LOGNAME=Uwidget VALIDATE=widget:gadget |
The VALIDATE option requires privileged computers to have a unique login and password for UUCP transactions. An important aspect of this validation is that the login and password that are associated with this entry are protected. If an outsider obtains that information, that particular VALIDATE option can no longer be considered secure.
Carefully consider which remote computers you are granting privileged logins and passwords for UUCP transactions. Giving a remote computer a special login and password with file access and remote execution capability is like giving anyone on that computer a normal login and password on your computer. Therefore, if you cannot trust someone on the remote computer, do not provide that computer with a privileged login and password.
The following LOGNAME entry specifies that if one of the remote computers that claims to be eagle, owl, or hawk logs in on your computer, it must have used the login uucpfriend:
LOGNAME=uucpfriend VALIDATE=eagle:owl:hawk |
If an outsider obtains the uucpfriend login and password, masquerading is easy.
But what does this entry have to do with the COMMANDS option, which appears only in MACHINE entries? This entry links the MACHINE entry (and COMMANDS option) with a LOGNAME entry that is associated with a privileged login. This link is needed because the execution daemon is not running while the remote computer is logged in. Actually, the link is an asynchronous process that does not know which computer sent the execution request. Therefore, the real question is, how does your computer know where the execution files came from?
Each remote computer has its own spool directory on your local machine. These spool directories have write permission that is given only to the UUCP programs. The execution files from the remote computer are put in its spool directory after being transferred to your computer. When the uuxqt daemon runs, it can use the spool directory name to find the MACHINE entry in the Permissions file and get the COMMANDS list. Or, if the computer name does not appear in the Permissions file, the default list is used.
This example shows the relationship between the MACHINE and LOGNAME entries:
MACHINE=eagle:owl:hawk REQUEST=yes \ COMMANDS=rmail:/usr/local/rnews \ READ=/ WRITE=/ LOGNAME=uucpz VALIDATE=eagle:owl:hawk \ REQUEST=yes SENDFILES=yes \ READ=/ WRITE=/ |
The value in the COMMANDS option means that remote users can execute rmail and /usr/local/rnews.

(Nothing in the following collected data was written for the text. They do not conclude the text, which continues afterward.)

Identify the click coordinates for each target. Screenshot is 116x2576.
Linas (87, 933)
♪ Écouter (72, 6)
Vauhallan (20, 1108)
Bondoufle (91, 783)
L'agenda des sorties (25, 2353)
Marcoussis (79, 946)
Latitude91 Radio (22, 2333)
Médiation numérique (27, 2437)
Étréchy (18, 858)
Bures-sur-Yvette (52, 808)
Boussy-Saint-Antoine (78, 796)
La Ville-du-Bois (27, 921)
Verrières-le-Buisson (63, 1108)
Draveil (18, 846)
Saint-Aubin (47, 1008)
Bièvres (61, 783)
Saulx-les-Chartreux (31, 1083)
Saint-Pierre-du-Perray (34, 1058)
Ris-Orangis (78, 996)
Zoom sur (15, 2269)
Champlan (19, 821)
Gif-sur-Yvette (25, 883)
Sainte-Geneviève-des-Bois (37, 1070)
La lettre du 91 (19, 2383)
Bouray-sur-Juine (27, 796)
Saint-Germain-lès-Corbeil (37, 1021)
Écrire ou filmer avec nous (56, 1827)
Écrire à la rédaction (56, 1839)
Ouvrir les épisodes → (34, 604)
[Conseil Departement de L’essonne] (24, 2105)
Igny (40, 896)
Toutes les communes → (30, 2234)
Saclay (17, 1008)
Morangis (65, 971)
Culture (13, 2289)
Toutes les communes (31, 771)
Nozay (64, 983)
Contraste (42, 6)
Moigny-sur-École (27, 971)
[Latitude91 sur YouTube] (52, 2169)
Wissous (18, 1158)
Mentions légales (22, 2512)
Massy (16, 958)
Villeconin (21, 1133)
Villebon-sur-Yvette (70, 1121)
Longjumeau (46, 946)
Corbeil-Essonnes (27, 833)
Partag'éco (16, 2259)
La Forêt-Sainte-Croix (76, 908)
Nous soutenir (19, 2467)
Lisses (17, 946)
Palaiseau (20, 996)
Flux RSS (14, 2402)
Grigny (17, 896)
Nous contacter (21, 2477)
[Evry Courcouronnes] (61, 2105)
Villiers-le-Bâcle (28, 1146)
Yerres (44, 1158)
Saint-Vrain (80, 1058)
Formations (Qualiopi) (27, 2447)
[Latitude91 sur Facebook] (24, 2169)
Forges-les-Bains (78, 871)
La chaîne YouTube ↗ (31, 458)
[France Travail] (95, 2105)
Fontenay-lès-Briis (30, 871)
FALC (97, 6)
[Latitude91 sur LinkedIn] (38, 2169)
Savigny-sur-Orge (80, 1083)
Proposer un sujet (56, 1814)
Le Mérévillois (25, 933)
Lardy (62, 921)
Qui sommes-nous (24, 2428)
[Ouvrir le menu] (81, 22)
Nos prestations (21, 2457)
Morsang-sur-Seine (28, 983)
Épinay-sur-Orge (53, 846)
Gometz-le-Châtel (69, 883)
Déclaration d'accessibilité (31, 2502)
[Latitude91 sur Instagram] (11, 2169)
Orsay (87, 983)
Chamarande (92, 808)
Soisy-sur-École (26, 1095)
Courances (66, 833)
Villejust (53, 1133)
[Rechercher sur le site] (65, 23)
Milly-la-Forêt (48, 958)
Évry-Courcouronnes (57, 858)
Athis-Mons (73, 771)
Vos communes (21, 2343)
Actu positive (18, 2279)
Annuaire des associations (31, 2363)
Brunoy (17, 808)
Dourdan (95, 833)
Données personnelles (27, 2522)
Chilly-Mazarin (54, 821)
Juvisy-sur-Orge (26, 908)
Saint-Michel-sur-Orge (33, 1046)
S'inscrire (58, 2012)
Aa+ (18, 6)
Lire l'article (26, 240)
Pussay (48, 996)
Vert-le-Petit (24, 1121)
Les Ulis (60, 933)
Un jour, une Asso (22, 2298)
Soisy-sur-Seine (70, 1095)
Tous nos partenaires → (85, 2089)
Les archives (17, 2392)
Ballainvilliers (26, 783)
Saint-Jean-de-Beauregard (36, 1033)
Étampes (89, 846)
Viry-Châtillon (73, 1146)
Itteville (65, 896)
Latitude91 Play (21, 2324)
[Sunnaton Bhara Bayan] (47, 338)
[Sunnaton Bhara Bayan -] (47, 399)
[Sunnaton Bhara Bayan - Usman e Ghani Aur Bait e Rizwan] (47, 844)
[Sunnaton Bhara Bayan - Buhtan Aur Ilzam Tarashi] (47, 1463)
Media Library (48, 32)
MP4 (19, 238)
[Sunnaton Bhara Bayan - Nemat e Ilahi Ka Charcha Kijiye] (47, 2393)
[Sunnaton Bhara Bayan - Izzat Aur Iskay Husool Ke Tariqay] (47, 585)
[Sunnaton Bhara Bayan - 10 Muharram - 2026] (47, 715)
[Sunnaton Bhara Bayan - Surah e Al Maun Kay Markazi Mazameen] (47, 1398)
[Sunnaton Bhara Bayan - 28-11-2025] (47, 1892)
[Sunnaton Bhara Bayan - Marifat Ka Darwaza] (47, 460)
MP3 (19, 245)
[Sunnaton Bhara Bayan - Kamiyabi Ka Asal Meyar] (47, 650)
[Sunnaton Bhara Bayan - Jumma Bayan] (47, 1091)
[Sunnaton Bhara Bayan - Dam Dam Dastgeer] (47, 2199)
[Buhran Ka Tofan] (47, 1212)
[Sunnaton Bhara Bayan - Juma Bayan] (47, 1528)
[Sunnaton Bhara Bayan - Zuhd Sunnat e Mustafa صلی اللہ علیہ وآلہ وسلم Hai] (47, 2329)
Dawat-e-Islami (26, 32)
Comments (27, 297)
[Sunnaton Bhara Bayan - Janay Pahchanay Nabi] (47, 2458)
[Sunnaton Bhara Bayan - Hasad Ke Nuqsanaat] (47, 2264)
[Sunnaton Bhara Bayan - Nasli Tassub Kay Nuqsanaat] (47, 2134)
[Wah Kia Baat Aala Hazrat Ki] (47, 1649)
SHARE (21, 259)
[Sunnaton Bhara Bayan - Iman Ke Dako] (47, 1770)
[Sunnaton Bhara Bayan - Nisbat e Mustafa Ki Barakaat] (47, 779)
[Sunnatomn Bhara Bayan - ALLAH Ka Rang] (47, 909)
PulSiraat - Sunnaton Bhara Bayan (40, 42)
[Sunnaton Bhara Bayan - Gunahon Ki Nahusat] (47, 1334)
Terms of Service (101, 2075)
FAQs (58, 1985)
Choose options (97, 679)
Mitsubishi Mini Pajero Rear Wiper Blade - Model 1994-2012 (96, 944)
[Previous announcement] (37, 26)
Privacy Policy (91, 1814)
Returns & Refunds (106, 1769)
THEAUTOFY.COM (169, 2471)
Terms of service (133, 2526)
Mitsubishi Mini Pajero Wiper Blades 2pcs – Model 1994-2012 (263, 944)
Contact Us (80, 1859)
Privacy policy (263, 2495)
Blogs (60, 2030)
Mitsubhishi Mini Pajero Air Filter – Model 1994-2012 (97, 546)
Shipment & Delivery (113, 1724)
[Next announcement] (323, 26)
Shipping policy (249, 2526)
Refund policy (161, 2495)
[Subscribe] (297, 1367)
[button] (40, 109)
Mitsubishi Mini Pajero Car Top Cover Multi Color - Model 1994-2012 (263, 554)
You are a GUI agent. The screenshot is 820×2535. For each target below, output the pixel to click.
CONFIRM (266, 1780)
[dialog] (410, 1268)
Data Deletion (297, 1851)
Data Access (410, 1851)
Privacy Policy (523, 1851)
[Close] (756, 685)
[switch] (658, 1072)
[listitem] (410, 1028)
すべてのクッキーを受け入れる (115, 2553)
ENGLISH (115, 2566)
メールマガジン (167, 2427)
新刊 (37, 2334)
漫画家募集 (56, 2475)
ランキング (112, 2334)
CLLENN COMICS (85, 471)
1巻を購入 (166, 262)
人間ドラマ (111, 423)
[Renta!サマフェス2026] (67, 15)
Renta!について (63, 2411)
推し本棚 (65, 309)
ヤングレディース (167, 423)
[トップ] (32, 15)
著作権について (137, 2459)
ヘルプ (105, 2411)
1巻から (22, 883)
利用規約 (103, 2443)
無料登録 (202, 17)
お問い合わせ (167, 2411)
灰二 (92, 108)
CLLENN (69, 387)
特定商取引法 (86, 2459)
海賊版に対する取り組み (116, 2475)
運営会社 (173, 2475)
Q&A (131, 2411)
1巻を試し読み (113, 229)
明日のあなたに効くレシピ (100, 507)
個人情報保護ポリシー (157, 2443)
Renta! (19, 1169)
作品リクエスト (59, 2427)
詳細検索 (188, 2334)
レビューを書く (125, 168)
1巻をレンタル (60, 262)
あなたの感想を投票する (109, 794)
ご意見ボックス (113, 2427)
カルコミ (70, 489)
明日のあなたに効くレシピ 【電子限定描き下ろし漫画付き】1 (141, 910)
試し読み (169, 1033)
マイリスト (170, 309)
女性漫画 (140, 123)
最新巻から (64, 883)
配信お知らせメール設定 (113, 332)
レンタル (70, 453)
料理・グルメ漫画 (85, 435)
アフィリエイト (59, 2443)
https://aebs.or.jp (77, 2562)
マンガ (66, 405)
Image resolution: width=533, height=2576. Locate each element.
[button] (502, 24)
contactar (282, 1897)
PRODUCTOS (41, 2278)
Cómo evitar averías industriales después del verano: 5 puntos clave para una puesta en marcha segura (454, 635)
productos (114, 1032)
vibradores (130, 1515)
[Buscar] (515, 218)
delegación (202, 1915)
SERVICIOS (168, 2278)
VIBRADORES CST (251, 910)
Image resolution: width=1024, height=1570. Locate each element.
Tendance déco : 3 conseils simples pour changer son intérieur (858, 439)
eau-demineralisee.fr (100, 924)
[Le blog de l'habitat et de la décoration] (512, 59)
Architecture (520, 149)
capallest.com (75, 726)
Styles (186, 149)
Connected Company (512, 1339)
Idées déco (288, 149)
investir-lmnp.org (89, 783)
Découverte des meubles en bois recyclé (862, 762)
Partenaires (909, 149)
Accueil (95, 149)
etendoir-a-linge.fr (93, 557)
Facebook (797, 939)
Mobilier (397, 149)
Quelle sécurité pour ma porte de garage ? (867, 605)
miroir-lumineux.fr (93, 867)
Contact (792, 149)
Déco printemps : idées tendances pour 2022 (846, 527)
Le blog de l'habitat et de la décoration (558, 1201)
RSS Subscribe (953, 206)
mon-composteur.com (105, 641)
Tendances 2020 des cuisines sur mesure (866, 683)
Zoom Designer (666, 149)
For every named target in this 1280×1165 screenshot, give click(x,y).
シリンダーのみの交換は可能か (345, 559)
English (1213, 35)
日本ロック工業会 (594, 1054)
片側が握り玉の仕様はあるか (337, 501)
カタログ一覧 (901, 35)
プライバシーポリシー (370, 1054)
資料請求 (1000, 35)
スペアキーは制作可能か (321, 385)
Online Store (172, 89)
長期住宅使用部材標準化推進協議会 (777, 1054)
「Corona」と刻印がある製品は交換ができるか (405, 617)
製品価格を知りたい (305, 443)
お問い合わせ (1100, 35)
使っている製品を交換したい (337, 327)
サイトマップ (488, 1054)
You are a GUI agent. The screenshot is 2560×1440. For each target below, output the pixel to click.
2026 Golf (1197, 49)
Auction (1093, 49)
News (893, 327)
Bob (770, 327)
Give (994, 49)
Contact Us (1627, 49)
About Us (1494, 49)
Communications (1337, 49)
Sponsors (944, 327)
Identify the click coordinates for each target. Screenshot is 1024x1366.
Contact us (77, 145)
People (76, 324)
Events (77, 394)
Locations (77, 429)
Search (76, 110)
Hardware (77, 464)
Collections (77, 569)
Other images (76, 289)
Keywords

In the first entry, you must assume that when you want to call one of the computers that is listed, you are really calling either eagle, owl, or hawk. Therefore, any files that are put into one of the eagle, owl, or hawk spool directories is put there by one of those computers. If a remote computer logs in and says that it is one of these three computers, its execution files are also put in the privileged spool directory. You therefore have to validate that the computer has the privileged login uucpz.
UUCP MACHINE Entry for OTHER
You might want to specify different option values for remote machines that are not mentioned in specific MACHINE entries. The need might arise when many computers are calling your host, and the command set changes from time to time. The name OTHER for the computer name is used for this entry as shown in this example:
MACHINE=OTHER \ COMMANDS=rmail:rnews:/usr/local/Photo:/usr/local/xp |
All other options available for the MACHINE entry can also be set for the computers that are not mentioned in other MACHINE entries.
Combining MACHINE and LOGNAME Entries for UUCP
You can combine MACHINE and LOGNAME entries into a single entry when the common options are the same. For example, the two sets of entries that follow share the same REQUEST, READ, and WRITE options:
MACHINE=eagle:owl:hawk REQUEST=yes \ READ=/ WRITE=/ |
and
LOGNAME=uupz REQUEST=yes SENDFILES=yes \ READ=/ WRITE=/ |
You can merge these entries, as shown:
MACHINE=eagle:owl:hawk REQUEST=yes \ logname=uucpz SENDFILES-yes \ READ=/ WRITE=/ |
Combining MACHINE and LOGNAME entries makes the Permissions file more manageable and efficient.